Into that gap has stepped the run club. Strava's 2024 Year in Sport report recorded a 59% increase in running club participation globally. More than half of Gen Z survey respondents told Strava that social connections were the main reason they joined a fitness group in 2024. In Australia, the numbers have an unmistakable local flavour. The iconic City2Surf in Sydney welcomed 90,000 participants this year, selling out for the first time in its 53-year history. Remarkably, more than half of those runners were participating for the first time, and around 10% reported being members of a local run club.

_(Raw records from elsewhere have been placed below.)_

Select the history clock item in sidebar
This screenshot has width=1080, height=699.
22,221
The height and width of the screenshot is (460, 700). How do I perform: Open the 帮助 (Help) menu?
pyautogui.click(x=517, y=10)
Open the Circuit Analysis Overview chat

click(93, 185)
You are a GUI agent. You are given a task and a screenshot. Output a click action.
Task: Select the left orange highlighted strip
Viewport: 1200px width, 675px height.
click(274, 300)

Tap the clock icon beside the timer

Alongside run clubs, a second trend has been building momentum: the coffee rave. Daytime music sets have become popular in coffee shops as well as restaurants, museums, and even ice cream parlours. In Sydney, the cult Surry Hills cafe A.P. Bakery hosts a run club on select Sundays, and Onair in Cremorne serves both iced coffees and DJ sets every weekend. These are not underground events for the adventurous few. They are ticketed, branded, and increasingly corporate-adjacent. Nespresso tapped into this world recently, off the back of research by McCrindle revealing that 76% of Gen Z and 75.9% of Millennials plan to embrace early mornings in 2025.
The economics are part of the story. Rising costs of living mean coffee raves offer a compelling alternative to traditional nightclubs. Even with soaring coffee prices, cafes still offer cheaper drinks than nightclubs. A flat white and a dance costs a fraction of what a night out in Sydney or Melbourne runs to in 2026, with entry fees, ride-shares, and $20 cocktails eating into budgets that are already stretched thin by rent and groceries.

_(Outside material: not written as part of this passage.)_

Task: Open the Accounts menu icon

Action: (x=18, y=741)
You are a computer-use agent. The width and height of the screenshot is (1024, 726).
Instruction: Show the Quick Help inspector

There is also a cultural shift at work that goes beyond the wallet. A 2025 Night Time Industries Association study found that 61% of respondents aged between 18 and 30 reported going out less frequently in the past year, with only 16% stating they go out after 10pm. Safety concerns, particularly for women, inadequate access to transport, and rising costs are among the reasons cited. Simultaneously, younger generations are drinking less alcohol, with a YouGov survey finding that 39% of Gen Z aged 18 to 24 do not drink at all.
It would be easy to read all of this as the death knell for nightlife, but the picture is more textured than that. The Visa Australia Night-time Economy Index 2025 crowned Melbourne as the number one night-time hotspot in the country, with Melburnians getting out of the house after dark more frequently than residents of any other city. Sydney and its surrounding metro areas accounted for 12 of the top 20 night-time precincts in the country, proving that the after-dark economy may slowly be recovering. Veterans of the club scene push back on the "death of nightlife" framing, arguing what is really happening is a fragmentation rather than a collapse. As Melbourne DJ JNETT puts it: "Festivals have taken over at this time, but eventually I think clubs will make a comeback."

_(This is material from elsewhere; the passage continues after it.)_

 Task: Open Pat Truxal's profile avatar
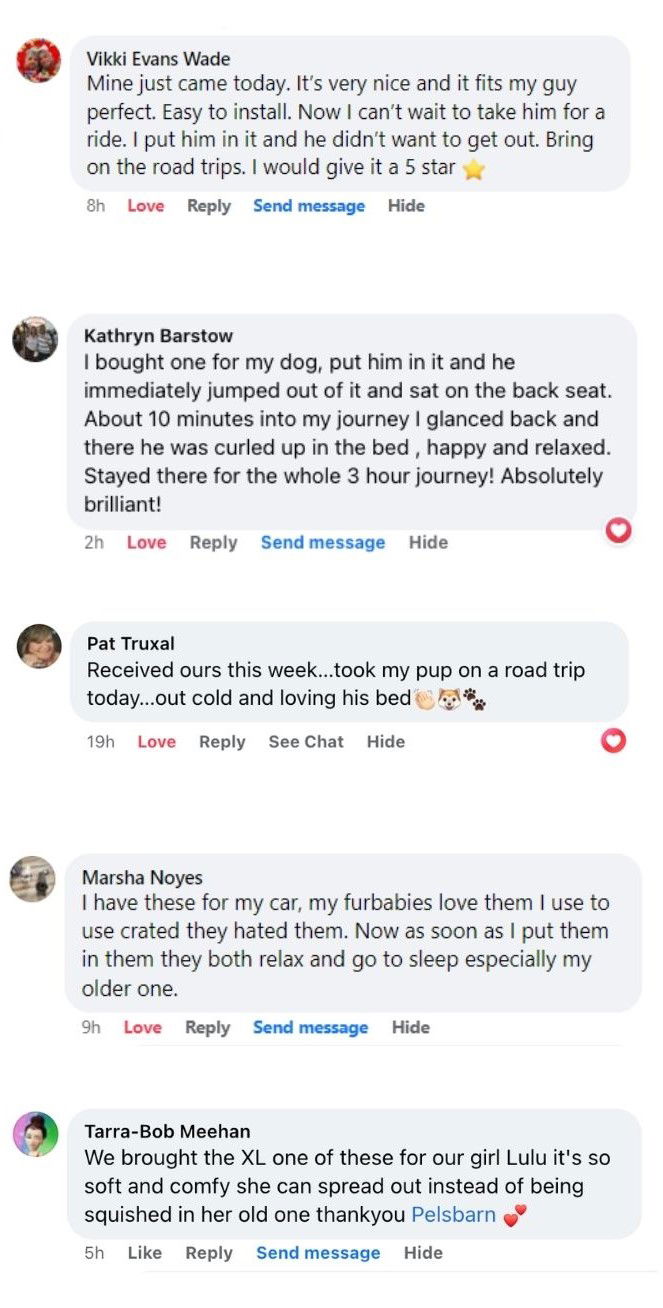(x=40, y=646)
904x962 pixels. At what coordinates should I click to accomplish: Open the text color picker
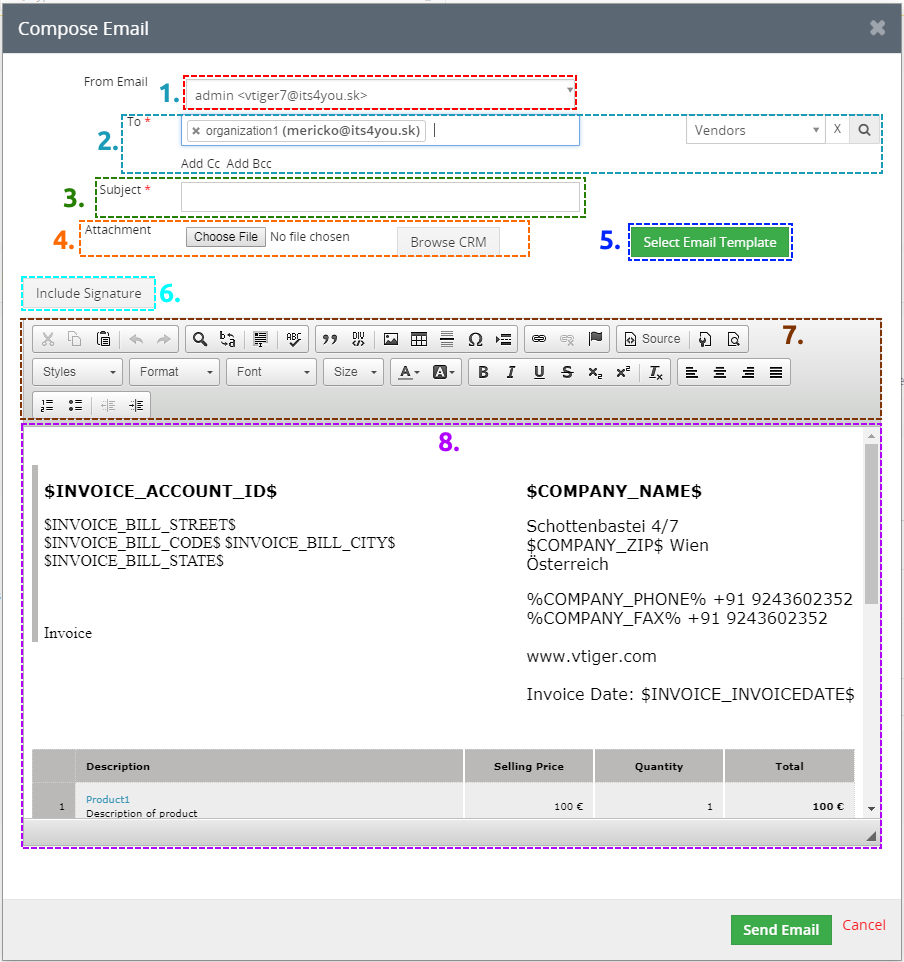[x=409, y=372]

That optimism has a reasonable basis. Run clubs and coffee raves scratch a particular itch — community, wellness, low cost — but they do not replicate what a good club night delivers: spontaneity, anonymity, and the particular energy of a dark room at midnight. Inevitably, any trend's proliferation means some events lack substance, and while some coffee raves may feel like weak, Instagrammable moments, others are authentic, burgeoning communities. Quality, as always, will sort the genuine from the gimmicky.
For the broader question of how Australians socialise, the most honest answer is that the options are multiplying rather than shrinking. A generation that logs its 6am run on Strava, hits a cafe rave by nine, and still turns up to a warehouse party on a Friday night is not abandoning social life. It is expanding what social life can look like. The businesses and venues that thrive will be the ones that understand this generation is not choosing between wellness and fun. In their minds, the two were never in opposition.